##### SUPPLIED ENTRIES #####
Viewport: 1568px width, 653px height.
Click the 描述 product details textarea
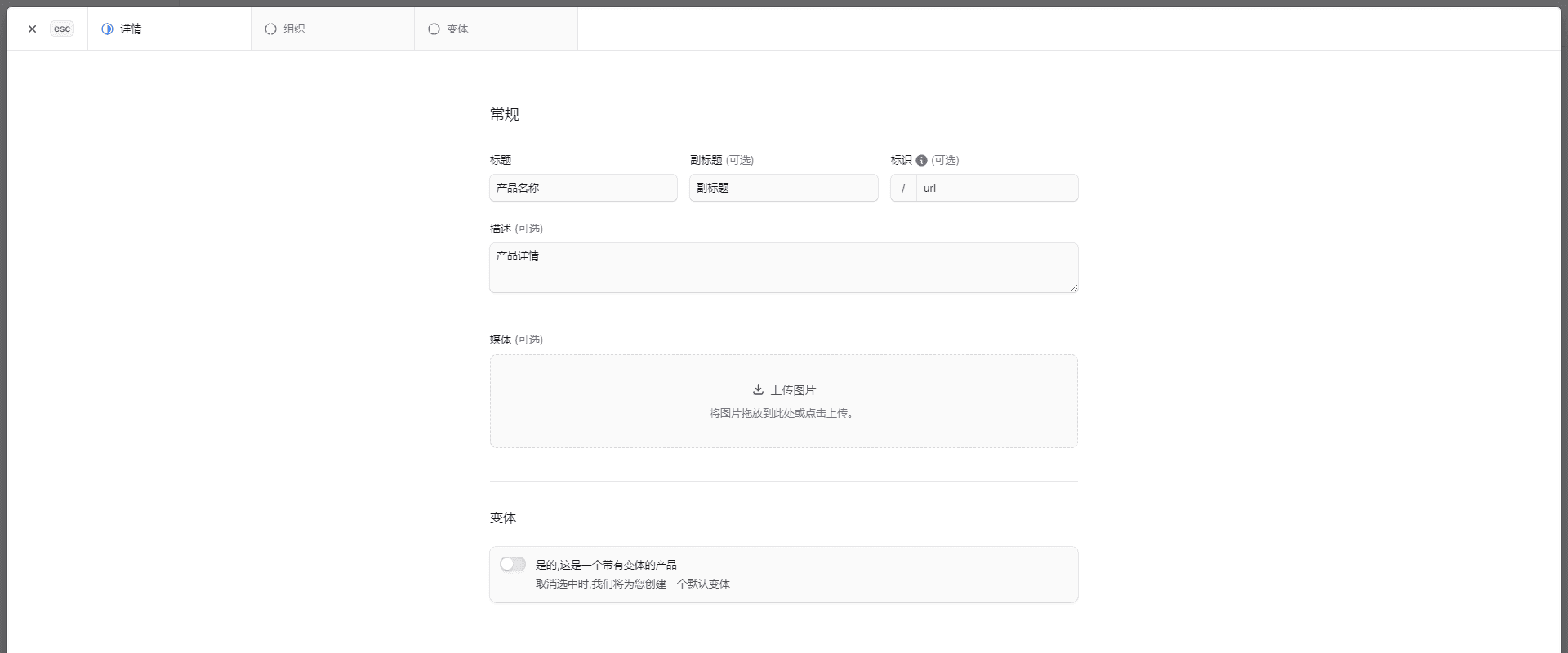[783, 268]
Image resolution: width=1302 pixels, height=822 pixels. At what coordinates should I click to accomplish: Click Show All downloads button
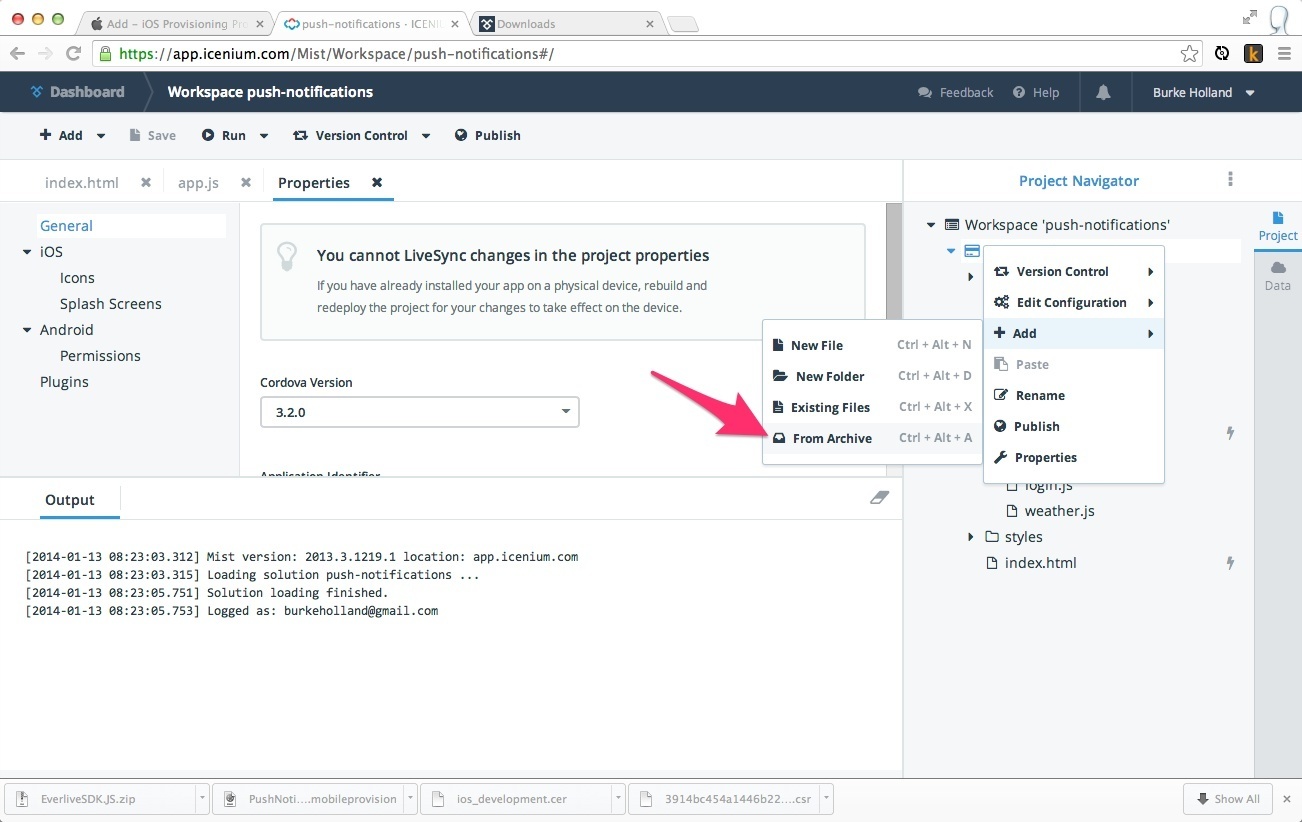click(x=1227, y=799)
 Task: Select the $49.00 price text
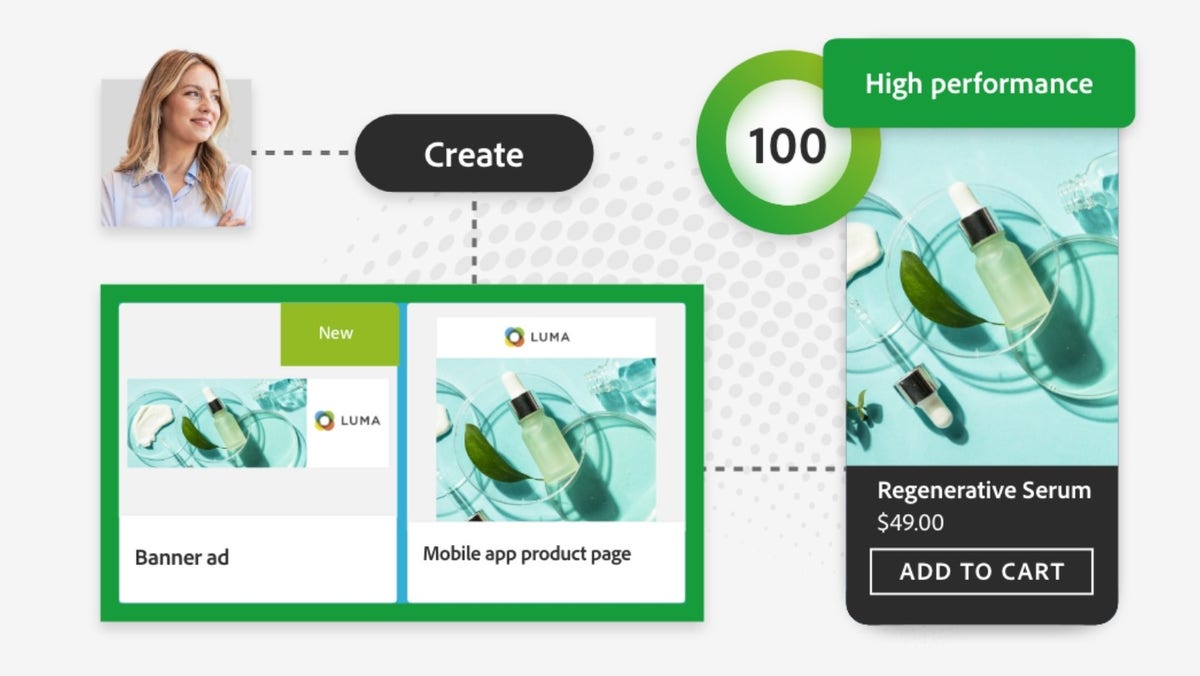coord(912,520)
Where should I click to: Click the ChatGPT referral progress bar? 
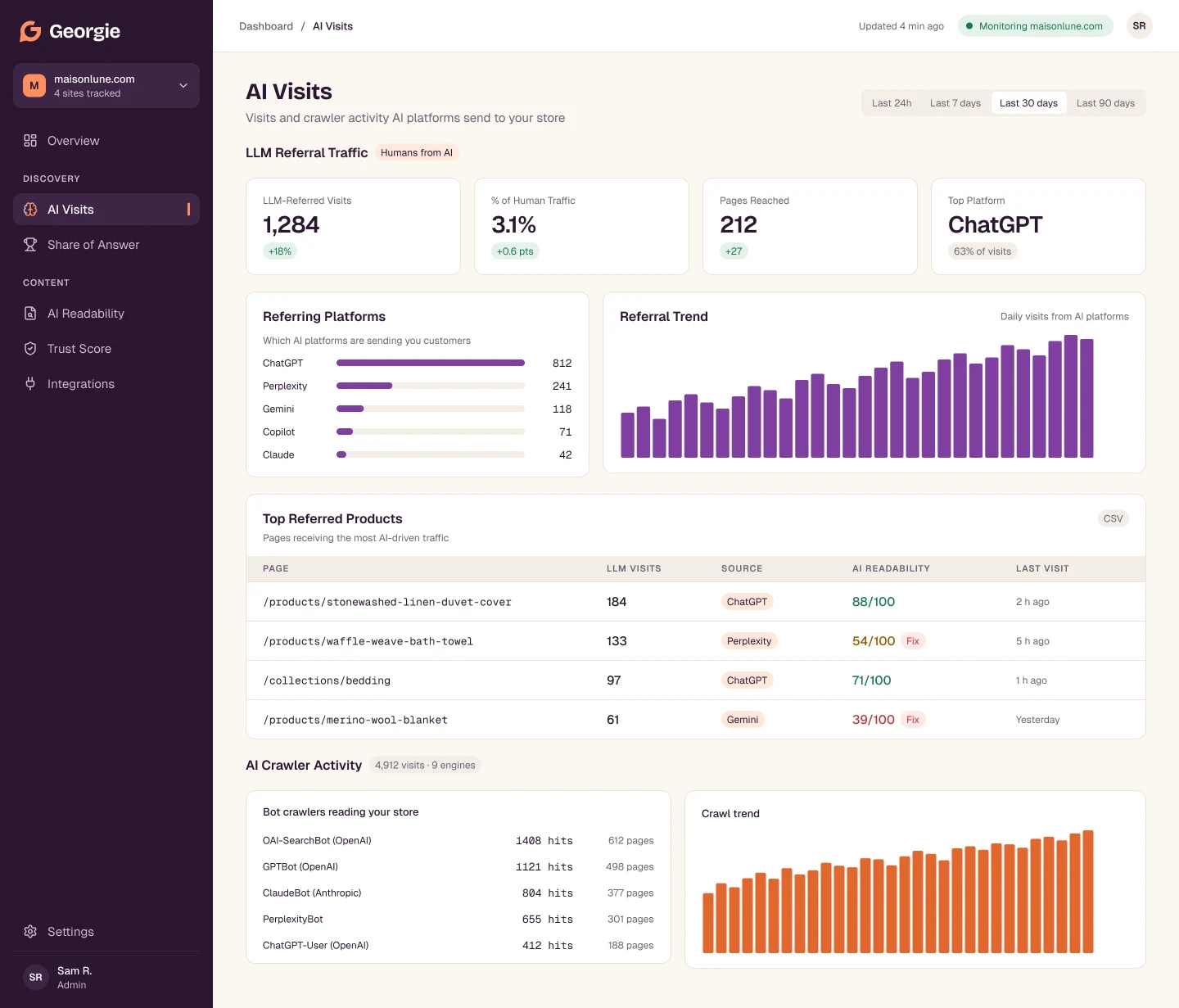[431, 363]
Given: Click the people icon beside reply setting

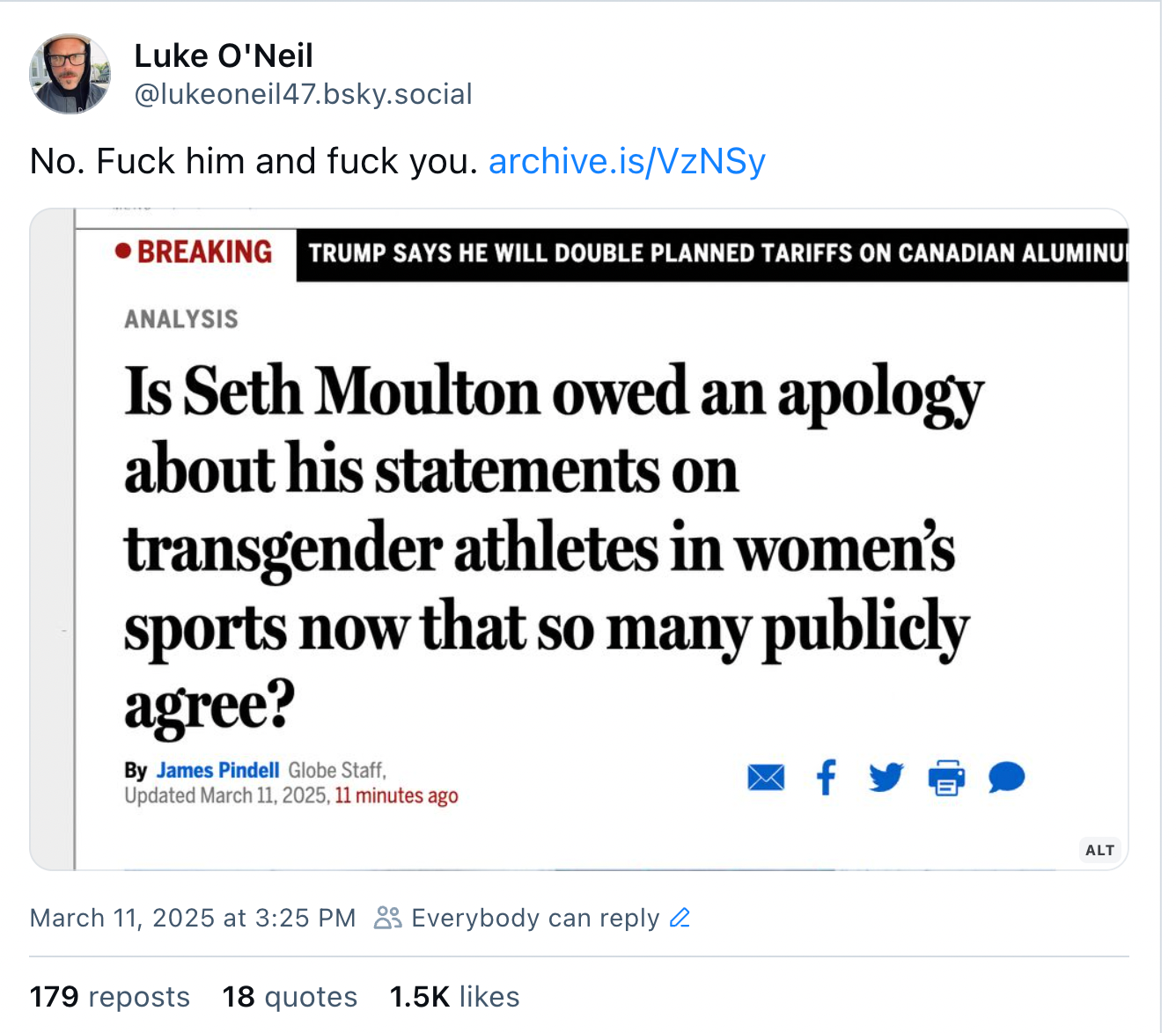Looking at the screenshot, I should tap(387, 918).
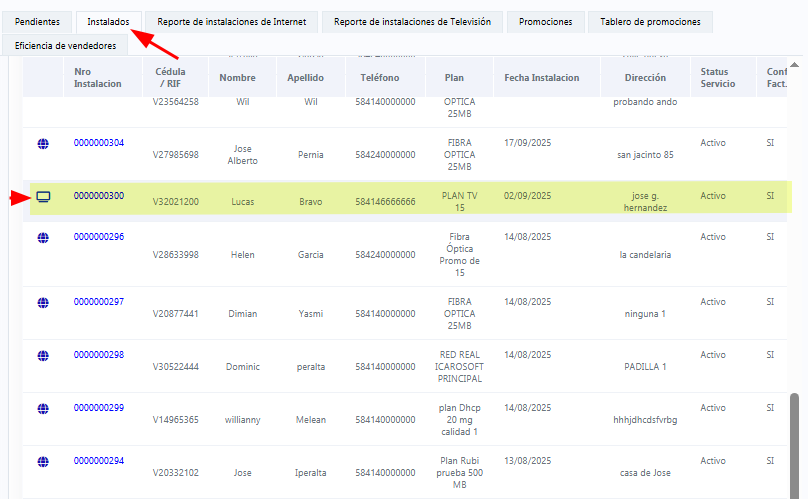Go to the Promociones tab

tap(546, 21)
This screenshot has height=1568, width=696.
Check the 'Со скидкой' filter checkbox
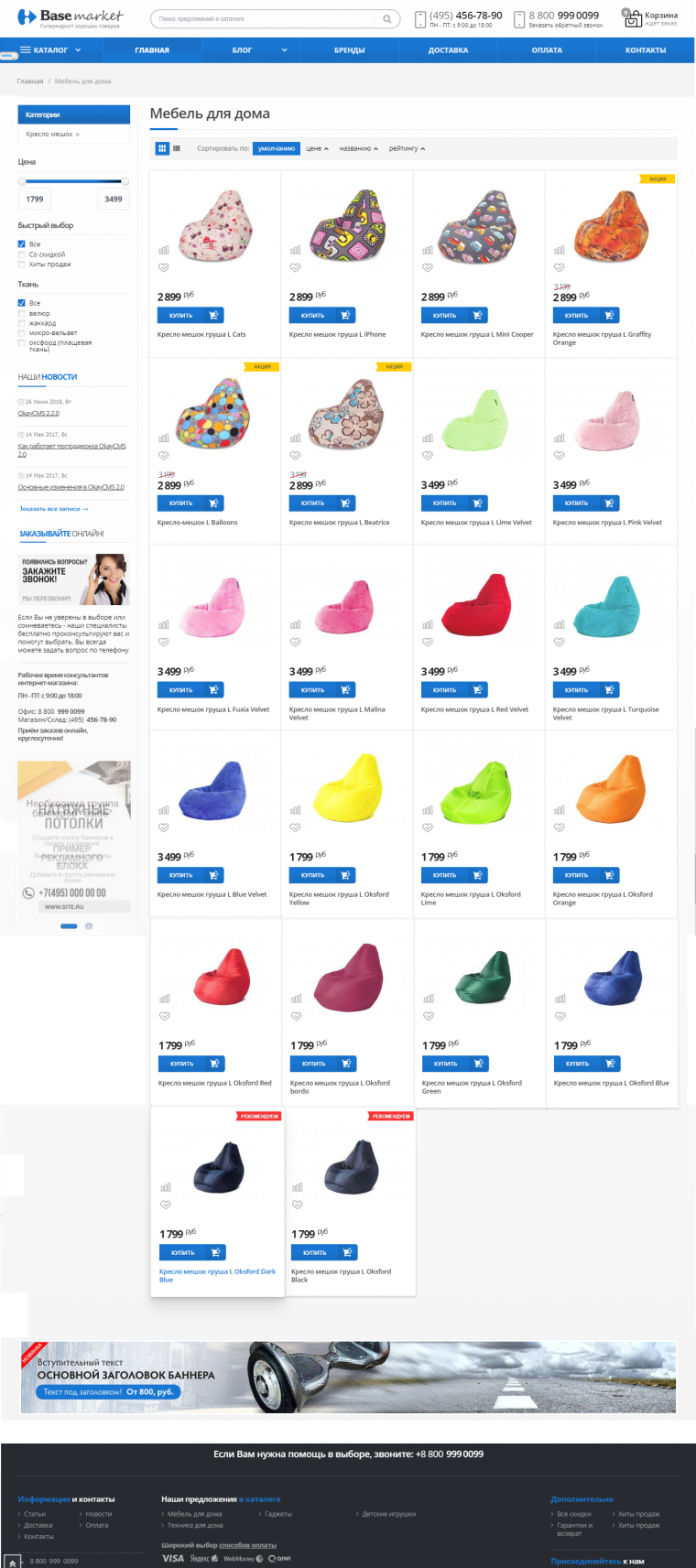pyautogui.click(x=21, y=254)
#####
Substitute "text field" for "textarea" and write out the data again, beginning at the first line and ending with the line that contains "tap(546, 21)", with nothing else changed. Leave the pictures out.

Viewport: 1568px width, 653px height.
Click the 描述 product details text field
[783, 268]
Image resolution: width=1302 pixels, height=822 pixels. At what coordinates should I click to accomplish: Click Show All downloads button
click(x=1227, y=799)
 Task: Select the $49.00 price text
coord(912,520)
Where should I click to: Click the ChatGPT referral progress bar? 
[431, 363]
Given: Click the people icon beside reply setting

Looking at the screenshot, I should tap(387, 918).
Go to the Promociones tab

tap(546, 21)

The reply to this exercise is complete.